• WHAT IS NEEDED
Pictures are to be dropped, and only the lines from the one containing "The height and width of the screenshot is (688, 1144)." through the end of the data below are to be reproduced as written.

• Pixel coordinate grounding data
__________

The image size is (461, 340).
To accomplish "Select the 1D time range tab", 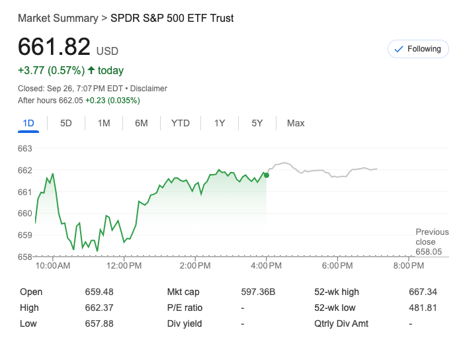I will point(28,123).
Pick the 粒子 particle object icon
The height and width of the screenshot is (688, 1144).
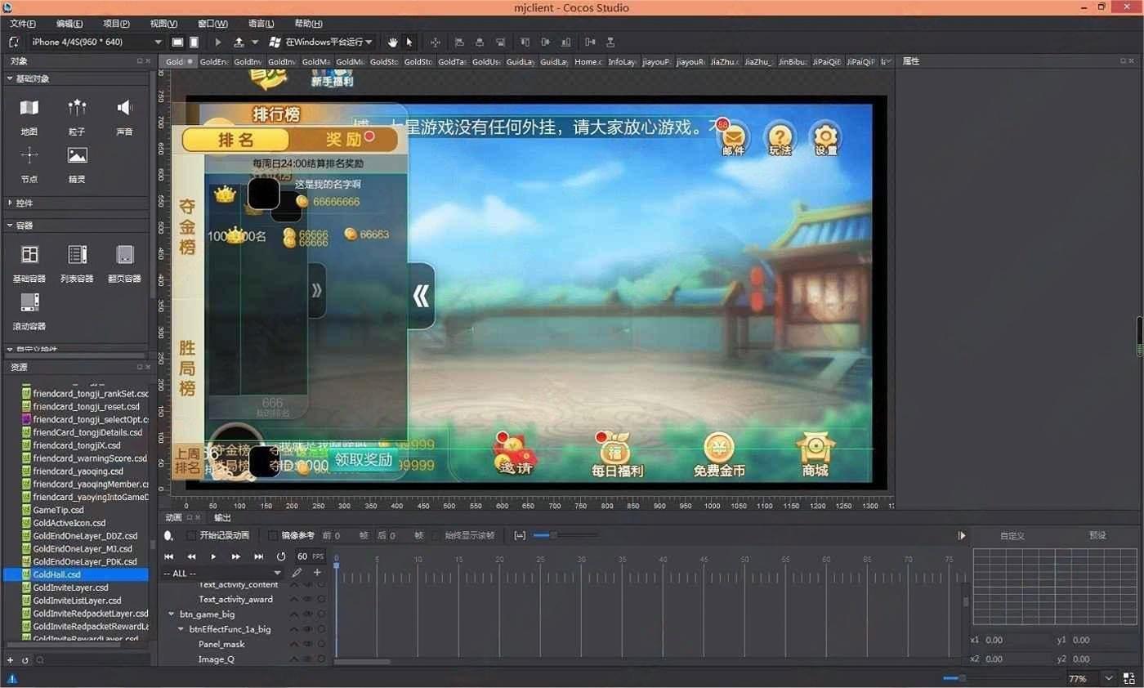[77, 109]
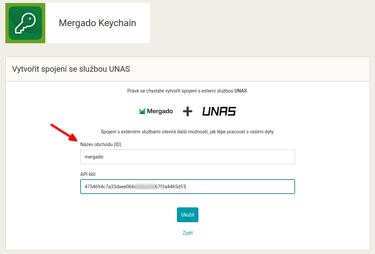The height and width of the screenshot is (254, 375).
Task: Open the Mergado Keychain app title
Action: [x=98, y=23]
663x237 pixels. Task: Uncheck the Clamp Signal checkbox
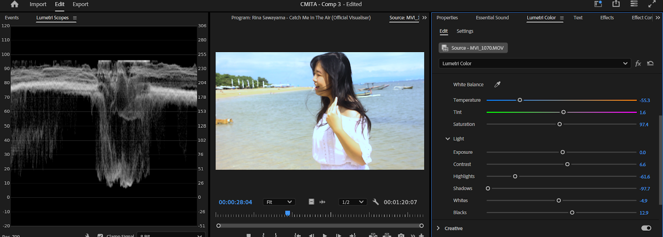100,235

__________

• ANSWER TO THE EXERCISE
The height and width of the screenshot is (688, 1144).
[77, 109]
The height and width of the screenshot is (254, 375).
Task: Open the Mergado Keychain app title
Action: [x=98, y=23]
663x237 pixels. Task: Uncheck the Clamp Signal checkbox
100,235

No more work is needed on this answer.